The batteries Tianneng makes will be earmarked for mini electric vehicles whose maximum speed can reach 80 kilometres an hour.

“Tianneng has an ambition of becoming one of the world’s leading energy solution providers,” Chen said. “To become a global player, we need to secure a strong foothold in the domestic market because of its mammoth size.”

On the mainland, more than 330,000 “green” cars were sold in 2015, a more than fourfold increase over the previous year.

For the six months of this year, sales of the environmentally friendly cars in China were up 135 per cent from the same period in 2015.

Tianneng turned out to be one of the top beneficiaries from China’s enthusiastic embrace of battery powered vehicles.

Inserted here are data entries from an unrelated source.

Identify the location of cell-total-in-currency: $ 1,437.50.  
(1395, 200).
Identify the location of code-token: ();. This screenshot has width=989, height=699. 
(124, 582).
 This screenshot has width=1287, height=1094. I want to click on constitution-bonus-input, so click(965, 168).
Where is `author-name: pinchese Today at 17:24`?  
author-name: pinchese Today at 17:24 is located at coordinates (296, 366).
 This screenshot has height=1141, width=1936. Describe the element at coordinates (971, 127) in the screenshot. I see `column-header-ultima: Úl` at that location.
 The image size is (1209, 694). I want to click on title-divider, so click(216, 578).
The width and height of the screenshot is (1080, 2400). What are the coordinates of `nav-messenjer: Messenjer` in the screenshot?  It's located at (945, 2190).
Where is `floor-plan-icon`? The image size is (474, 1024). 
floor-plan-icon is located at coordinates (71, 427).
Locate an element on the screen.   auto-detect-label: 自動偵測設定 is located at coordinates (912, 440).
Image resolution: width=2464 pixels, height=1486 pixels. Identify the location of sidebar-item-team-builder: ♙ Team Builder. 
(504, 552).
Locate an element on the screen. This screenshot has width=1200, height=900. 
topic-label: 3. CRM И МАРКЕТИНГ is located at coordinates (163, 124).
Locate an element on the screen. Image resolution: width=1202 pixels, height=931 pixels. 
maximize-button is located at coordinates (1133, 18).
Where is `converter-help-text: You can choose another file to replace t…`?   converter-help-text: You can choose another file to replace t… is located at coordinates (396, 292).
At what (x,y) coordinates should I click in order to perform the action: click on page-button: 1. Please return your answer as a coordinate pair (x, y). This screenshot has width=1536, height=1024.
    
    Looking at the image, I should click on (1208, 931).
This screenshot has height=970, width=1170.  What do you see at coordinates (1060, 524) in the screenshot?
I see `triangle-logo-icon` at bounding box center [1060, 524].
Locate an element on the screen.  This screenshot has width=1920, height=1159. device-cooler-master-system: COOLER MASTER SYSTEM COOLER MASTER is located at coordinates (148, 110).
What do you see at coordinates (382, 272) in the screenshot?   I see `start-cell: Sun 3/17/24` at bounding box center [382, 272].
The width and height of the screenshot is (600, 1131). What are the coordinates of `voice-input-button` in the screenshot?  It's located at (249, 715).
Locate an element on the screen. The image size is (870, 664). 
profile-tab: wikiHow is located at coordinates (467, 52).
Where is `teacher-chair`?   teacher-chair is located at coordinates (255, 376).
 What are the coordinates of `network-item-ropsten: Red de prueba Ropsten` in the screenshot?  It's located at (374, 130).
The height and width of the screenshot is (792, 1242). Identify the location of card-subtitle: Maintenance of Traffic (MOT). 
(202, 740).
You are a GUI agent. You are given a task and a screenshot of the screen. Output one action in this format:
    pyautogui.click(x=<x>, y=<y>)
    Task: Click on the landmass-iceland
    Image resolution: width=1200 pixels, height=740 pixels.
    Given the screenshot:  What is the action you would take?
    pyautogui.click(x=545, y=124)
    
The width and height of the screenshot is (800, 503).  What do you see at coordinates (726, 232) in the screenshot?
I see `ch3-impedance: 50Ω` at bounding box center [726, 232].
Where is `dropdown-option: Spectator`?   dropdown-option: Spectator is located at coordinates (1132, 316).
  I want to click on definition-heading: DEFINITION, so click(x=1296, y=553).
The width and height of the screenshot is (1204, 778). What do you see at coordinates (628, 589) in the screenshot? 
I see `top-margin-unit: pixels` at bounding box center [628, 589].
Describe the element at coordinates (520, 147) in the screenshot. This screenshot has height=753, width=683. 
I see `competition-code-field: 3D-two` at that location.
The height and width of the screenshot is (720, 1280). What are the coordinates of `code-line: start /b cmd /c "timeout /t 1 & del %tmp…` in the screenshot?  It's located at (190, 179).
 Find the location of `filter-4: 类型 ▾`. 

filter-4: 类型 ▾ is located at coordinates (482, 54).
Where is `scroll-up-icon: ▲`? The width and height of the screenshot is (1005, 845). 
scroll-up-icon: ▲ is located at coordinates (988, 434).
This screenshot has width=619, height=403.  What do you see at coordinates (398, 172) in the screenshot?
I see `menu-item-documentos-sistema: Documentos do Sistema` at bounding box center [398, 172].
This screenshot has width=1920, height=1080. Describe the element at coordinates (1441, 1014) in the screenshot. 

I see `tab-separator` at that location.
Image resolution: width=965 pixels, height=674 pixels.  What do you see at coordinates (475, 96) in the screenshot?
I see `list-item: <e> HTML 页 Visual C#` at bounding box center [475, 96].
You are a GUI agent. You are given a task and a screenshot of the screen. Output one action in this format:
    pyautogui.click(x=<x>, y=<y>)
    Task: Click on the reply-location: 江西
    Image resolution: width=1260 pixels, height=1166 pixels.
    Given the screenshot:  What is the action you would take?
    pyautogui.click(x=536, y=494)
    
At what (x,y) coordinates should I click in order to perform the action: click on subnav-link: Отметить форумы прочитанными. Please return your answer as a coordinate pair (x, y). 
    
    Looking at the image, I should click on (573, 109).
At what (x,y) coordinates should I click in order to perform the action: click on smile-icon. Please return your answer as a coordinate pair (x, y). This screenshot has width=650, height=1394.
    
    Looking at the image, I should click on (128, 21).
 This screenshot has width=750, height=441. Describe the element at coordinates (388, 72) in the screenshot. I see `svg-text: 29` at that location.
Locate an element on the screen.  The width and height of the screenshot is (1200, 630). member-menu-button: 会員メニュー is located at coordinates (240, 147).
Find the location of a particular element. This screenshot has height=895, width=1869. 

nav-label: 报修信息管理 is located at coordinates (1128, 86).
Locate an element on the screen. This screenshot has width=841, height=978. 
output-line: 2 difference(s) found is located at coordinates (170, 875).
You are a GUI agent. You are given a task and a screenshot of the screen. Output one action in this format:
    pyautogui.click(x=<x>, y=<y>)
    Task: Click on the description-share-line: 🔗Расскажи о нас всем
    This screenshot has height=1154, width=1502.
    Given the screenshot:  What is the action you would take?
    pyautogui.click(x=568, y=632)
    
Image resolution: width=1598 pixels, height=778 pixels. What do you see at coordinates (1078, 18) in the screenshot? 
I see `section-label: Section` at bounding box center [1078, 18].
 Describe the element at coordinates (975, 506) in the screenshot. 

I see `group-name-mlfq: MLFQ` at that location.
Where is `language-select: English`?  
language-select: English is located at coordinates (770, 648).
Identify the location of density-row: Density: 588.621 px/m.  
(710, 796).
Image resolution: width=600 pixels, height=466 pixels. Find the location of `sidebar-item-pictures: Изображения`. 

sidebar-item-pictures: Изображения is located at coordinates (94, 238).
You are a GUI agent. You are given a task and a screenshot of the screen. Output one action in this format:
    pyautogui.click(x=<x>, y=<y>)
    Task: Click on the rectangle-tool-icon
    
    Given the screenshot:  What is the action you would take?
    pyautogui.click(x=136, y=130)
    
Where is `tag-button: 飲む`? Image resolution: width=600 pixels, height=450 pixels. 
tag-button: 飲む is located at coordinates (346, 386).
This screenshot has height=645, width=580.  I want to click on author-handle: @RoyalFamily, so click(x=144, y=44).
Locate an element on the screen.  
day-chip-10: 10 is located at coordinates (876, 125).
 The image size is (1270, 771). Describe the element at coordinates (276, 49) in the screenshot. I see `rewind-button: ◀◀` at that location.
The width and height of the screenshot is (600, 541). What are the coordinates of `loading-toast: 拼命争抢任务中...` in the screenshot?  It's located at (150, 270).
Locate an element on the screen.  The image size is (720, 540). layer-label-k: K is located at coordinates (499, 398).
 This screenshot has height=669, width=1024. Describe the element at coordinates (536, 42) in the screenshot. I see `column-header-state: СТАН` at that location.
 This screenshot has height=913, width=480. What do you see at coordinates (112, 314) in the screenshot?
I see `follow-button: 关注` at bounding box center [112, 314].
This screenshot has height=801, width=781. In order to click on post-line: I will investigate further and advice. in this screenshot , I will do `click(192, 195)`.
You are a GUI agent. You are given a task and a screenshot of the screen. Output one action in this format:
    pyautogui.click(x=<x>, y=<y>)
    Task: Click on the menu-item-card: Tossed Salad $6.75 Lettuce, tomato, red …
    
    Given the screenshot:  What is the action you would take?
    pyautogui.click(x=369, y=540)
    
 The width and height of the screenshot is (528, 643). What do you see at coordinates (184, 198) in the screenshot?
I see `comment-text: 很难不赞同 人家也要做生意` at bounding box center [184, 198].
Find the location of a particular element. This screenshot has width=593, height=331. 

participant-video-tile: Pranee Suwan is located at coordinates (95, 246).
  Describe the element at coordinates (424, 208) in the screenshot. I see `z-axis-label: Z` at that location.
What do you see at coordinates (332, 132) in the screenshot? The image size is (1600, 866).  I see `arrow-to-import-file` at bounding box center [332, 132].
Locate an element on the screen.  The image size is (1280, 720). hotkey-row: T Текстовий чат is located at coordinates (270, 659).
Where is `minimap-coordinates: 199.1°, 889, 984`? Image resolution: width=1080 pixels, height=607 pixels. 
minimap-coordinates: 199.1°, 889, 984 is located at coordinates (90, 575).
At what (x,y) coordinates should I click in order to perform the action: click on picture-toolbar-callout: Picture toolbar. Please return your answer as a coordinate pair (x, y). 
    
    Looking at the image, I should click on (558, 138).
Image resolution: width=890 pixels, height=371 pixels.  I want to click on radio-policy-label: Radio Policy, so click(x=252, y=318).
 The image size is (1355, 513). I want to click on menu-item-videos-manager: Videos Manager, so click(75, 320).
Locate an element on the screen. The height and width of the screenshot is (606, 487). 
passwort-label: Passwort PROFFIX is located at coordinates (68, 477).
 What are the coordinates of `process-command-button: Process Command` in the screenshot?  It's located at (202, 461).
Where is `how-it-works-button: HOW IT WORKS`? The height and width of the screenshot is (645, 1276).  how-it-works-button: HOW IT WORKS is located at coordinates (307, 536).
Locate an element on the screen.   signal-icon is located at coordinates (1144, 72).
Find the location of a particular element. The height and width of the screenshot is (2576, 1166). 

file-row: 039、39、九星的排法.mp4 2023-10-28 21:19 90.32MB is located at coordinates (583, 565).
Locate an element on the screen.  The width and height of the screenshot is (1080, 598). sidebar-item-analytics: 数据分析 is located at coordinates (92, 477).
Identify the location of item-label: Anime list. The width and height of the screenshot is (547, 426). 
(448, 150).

China’s industry-wide sales of lead-acid batteries are likely to tally 20 billion yuan in 2016, up from 100 million yuan in 2002.

The Chinese government intensified efforts to improve environment protection and has extended billions of yuan in subsidies for electric, hybrid and fuel-cell cars.

Other incentives such as free driving permits, lower parking fees and consumption tax exemptions were also offered in an effort to bolster sales of environmentally-friendly vehicles.

Miao Wei, the minister for industry and information technology, predicted earlier this year that alternative fuel car sales on the mainland would more than double in 2016.

Beijing has set a target of 5 million new-energy vehicles on the road by 2020.

The minister said that the quality of batteries was one of the major concerns for the long-term development of the electric car market.

Apart from the automakers such as BYD, a clutch of domestic firms including Levdeo and Shifeng are investing heavily in the electric vehicle sector.t.

It is estimated that at least 10 billion yuan would be invested in the development and production of new electric vehicles across the country in the next three years.

Raymond Tsang, a partner at consultancy Bain & Co said that mainland drivers were beginning to show an interest in electric cars owing to government subsidies and the upgraded technology.

Industry officials also called upon authorities to issue specific rules governing the recycling of batteries as a way to minimise pollution.

Used batteries are collected by small, unlicensed vendors who often dispose of them recklessly after extracting valuable metals such as lead.

Tianneng is among the few battery makers in China licensed for lead recycling.

Chen said the recycling business would become one of the company’s three core businesses, alongside the production of batteries based on lead-acid and lithium. Tianneng’s shares have risen 15.5 per cent this year to close at HK$7.54 on Friday. The company reported net income of 269.2 million yuan in the first half, up 477 per cent from a year earlier.